> Data supplied:

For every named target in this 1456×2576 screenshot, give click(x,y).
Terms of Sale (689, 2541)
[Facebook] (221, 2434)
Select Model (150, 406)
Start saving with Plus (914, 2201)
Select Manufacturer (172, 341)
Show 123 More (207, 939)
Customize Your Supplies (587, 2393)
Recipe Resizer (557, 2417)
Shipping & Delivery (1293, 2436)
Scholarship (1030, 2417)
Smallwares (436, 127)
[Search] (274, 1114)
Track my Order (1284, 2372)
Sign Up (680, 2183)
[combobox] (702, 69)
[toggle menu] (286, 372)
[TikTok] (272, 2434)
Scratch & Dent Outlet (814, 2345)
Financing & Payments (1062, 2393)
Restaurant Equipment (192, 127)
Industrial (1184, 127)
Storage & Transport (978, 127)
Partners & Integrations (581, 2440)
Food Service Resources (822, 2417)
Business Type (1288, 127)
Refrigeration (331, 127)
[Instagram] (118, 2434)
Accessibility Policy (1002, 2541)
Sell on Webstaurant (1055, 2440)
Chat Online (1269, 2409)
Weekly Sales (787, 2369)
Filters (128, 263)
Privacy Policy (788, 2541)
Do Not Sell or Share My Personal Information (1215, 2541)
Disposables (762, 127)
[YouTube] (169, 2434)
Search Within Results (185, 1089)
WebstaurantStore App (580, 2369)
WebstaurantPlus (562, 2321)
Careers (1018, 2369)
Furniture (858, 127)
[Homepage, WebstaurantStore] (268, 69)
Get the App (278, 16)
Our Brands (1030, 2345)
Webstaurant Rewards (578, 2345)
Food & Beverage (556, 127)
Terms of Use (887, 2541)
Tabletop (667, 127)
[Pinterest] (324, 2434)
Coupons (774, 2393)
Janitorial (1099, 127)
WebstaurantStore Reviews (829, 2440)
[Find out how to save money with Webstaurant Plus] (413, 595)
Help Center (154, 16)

> Exercise description:
Each line above, from the one that contains "Search Within Results (185, 1089)" to the last line of the records, should be repeated exactly. Leave out all others.

> Answer for this exercise:
Search Within Results (185, 1089)
WebstaurantStore App (580, 2369)
WebstaurantPlus (562, 2321)
Careers (1018, 2369)
Furniture (858, 127)
[Homepage, WebstaurantStore] (268, 69)
Get the App (278, 16)
Our Brands (1030, 2345)
Webstaurant Rewards (578, 2345)
Food & Beverage (556, 127)
Terms of Use (887, 2541)
Tabletop (667, 127)
[Pinterest] (324, 2434)
Coupons (774, 2393)
Janitorial (1099, 127)
WebstaurantStore Reviews (829, 2440)
[Find out how to save money with Webstaurant Plus] (413, 595)
Help Center (154, 16)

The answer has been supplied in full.